If Mayor Nutter wants a happy ending to his effort to transform Philadelphia’s property tax system, he should do a better job of selling it. Or to be more precise, the people running it should.
A couple of weeks ago, the city sent out a half a million new property assessments to homeowners and businesses, a bold step in his Actual Value Initiative (If this issue is new to you, turn to my colleague Holly Otterbein’s Taxipedia blog to learn more).
The city says a sampling shows its new assessments are pretty good, on average within 14 percent of actual sale prices for the past five years. But stories are popping up here and there about assessments that seem out of whack.
Then Friday, AxisPhilly, a non-profit journalism shop, published an online story saying when it checked the city’s new assessments against actual home sales data for the last two years, they didn’t fare so well.
Their analysis showed that about 40 percent of the assessments were more than 20 percent off from sale prices, and in about one out of seven properties, the assessments were more than 50 percent above sales prices.
What really bothered me about the AxisPhilly article was this: Asked to respond, a spokesman for the city’s Office of Property Assessment said, “In order to validate this analysis, we would need to further study and analyze it, and right now we don’t have the time to do that.”

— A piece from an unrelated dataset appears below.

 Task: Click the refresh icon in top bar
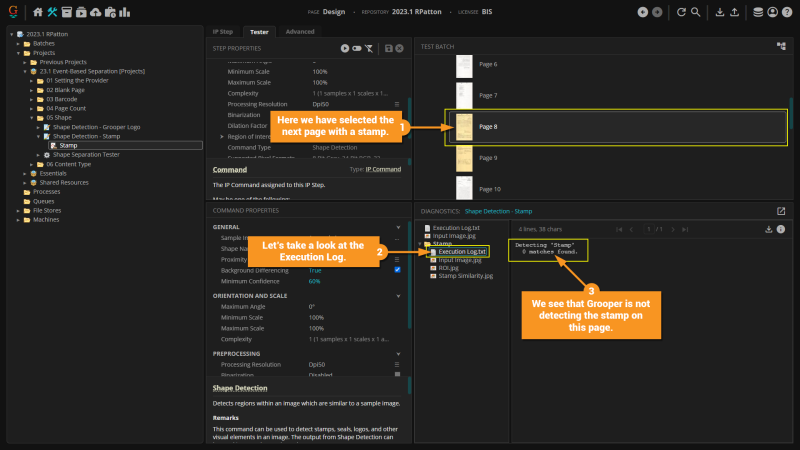(x=681, y=12)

They should find the time.
A plan to go to full value assessment a few years back collapsed because enough questions were raised about the credibility of the assessments that Council simply refused to go along with it. I don’t sense many Council members are ready to revolt now, but we’re early in this game and I think Team Nutter is ill-advised to let these criticisms go unanswered.
I find the time
A few days after the AxisPhilly piece, I decided to try to get to the bottom of it by talking to both sides.
It’s complicated, and I won’t burden you with all the details. The city and AxisPhilly used different methodologies and measured different things, so the city’s 14 percent figure and AxisPhilly’s 40 percent aren’t really comparable.

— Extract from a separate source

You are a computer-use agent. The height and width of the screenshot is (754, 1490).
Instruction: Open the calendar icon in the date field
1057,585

But what struck me is that while the city’s Office of Property Assessment got two top officials, Chief Assessor Richie McKeithen and Assistant Administrator Marisa Waxman, on the phone with me, they still hadn’t talked to AxisPhilly and had no plans to do so. McKeithen said he didn’t want to get into “a back and forth” with AxisPhilly. He did note that the city’s analysis used more sales data – five years as opposed to just two for AxisPhilly – and that the city had adjusted older sales to account for changes in the market.
AxisPhilly chief Neil Budde acknowledged that his team hadn’t done those adjustments and that it might make a difference if they had. He said his team undertook the analysis because media reports and public statements presented anecdotal evidence of problems with the assessments, and they wanted to get some sense of the scale of the discrepancies.The analysis showed there were a lot, Budde said, but added that there might be explanations for many of them.
Kevin Gillen, a Fels Institute economist who’s worked for years with property tax data (and who has consulted with the city on AVI), was generally skeptical that the AxisPhilly data had been screened carefully enough to get meaningful results.
I’m not sure where that leaves us, but my point is that Council members and others following these issues notice when city officials say they don’t have the time to respond to a critical analysis.